The Proposed Linux kevent API (was: Re: [take12 0/3] kevent:Generic event handling mechanism.)

From: Nicholas Miell
Date: Tue Aug 22 2006 - 21:33:46 EST

On Tue, 2006-08-22 at 16:06 -0700, David Miller wrote:
> With the time you spent writing this long email alone you could have
> worked on either documenting Evgeniy's interfaces or trying to write
> test applications against kevent to validate how useful the interfaces
> are and if there are any problems with them.
> You choose to rant and complain instead of participate.
> Therefore, many of us cannot take you seriously.

== The Proposed Linux kevent API ==

The proposed Linux kevent API is a new unified event handling
interface, similar in spirit to Windows completion ports and Solaris
completion ports and similar in fact to the FreeBSD/OS X kqueue

Using a single kernel call, a thread can wait for all possible event
types that the kernel can generate, instead of past interfaces that
only allow you to wait for specific subsets of events (e.g. POSIX
sigevent completions are limited only to AIO completion, timer expiry,
and the arrival of new messages to a message queue, while epoll_wait
is just a more efficient method of doing a traditional Unix select or

Instead of evolving the struct sigevent notification methods to allow
you to continue using standard POSIX interfaces like lio_listio(),
mq_notify() or timer_create() while queuing completion notifications
to a kevent completion queue (much the way the Solaris port API is
designed, or the the API proposed by Ulrich Drepper in "The
Need for Asynchronous, Zero-Copy Network I/O" as found at ), kevent choooses to
follow the FreeBSD route and introduce an entirely new and
incompatible method of requesting and reporting event notifications
(while also managing to be incompatible with FreeBSD's kqueue).

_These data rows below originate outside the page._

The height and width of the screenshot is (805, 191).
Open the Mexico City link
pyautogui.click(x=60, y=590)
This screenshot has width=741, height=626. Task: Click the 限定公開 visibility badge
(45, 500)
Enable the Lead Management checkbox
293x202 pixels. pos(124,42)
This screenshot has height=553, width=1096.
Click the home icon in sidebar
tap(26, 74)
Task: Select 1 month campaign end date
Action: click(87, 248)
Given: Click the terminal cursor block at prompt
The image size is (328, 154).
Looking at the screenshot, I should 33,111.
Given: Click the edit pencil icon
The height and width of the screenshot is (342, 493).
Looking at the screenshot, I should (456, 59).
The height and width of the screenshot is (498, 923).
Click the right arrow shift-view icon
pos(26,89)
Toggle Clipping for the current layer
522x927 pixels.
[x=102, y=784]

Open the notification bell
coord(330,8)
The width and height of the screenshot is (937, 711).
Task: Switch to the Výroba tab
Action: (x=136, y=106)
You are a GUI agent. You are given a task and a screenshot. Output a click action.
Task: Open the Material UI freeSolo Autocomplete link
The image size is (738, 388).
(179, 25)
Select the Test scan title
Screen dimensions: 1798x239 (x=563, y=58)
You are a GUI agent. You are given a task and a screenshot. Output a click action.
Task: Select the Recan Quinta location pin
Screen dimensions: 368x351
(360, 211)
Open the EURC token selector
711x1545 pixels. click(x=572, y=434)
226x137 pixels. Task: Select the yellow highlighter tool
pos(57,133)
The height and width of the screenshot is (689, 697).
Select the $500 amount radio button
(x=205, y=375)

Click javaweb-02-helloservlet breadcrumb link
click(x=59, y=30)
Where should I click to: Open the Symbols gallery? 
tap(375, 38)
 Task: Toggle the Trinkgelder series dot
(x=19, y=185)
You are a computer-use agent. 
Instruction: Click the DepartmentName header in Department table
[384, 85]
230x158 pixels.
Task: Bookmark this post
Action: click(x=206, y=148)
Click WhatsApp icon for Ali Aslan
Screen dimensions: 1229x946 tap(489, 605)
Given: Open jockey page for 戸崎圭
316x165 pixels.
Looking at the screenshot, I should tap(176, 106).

This is done through the introduction of two new syscalls and a
variety of supporting datatypes. The first function, kevent_ctl(), is
used to create and manipulate kevent queues, while the second,
kevent_get_events(), is use to wait for new events.

They operate as follows:

int kevent_ctl(int fd, unsigned int cmd, unsigned int num, void *arg);

fd is the file descriptor referring to the kevent queue to
manipulate. It is ignored if the cmd parameter is KEVENT_CTL_INIT.

cmd is the requested operation. It can be one of the following:

KEVENT_CTL_INIT - create a new kevent queue and return it's file
descriptor. The fd, num, and arg parameters are ignored.

modify existing, or remove existing event notification

num is the number of struct ukevent in the array pointed to by arg

arg is an array of struct ukevent. Why it is of type void* and not
struct ukevent* is a mystery.

When called, kevent_ctl will carry out the operation specified in the
cmd parameter.

int kevent_get_events(int ctl_fd, unsigned int min_nr,
unsigned int max_nr, unsigned int timeout,
void *buf, unsigned flags)

ctl_fd is the file descriptor referring to the kevent queue.

min_nr is the minimum number of completed events that
kevent_get_events will block waiting for.

max_nr is the number of struct ukevent in buf.

timeout is the number of milliseconds to wait before returning less
than min_nr events. If this is -1, I *think* it'll wait
indefinitely, but I'm not sure that msecs_to_jiffies(-1) ends

buf is a pointer an array of struct ukevent. Why it is of type void*
and not struct ukevent* is a mystery.

flags is unused.

When called, kevent_get_events will wait timeout milliseconds for at
least min_nr completed events, copying completed struct ukevents to
buf and deleting any KEVENT_REQ_ONESHOT event requests.

The bulk of the interface is entirely done through the ukevent struct.
It is used to add event requests, modify existing event requests,
specify which event requests to remove, and return completed events.

struct ukevent contains the following members:

struct kevent_id id
This is described as containing the "socket number, file
descriptor and so on", which I take to mean it contains an fd,
however for some mysterious reason struct kevent_id contains
__u32 raw[2] and (for KEVENT_POLL events) the actual fd is
placed in raw[0] and raw[1] is never mentioned except to
faithfully copy it around.

For KEVENT_TIMER events, raw[0] contains a relative time in
milliseconds and raw[1] is still not used.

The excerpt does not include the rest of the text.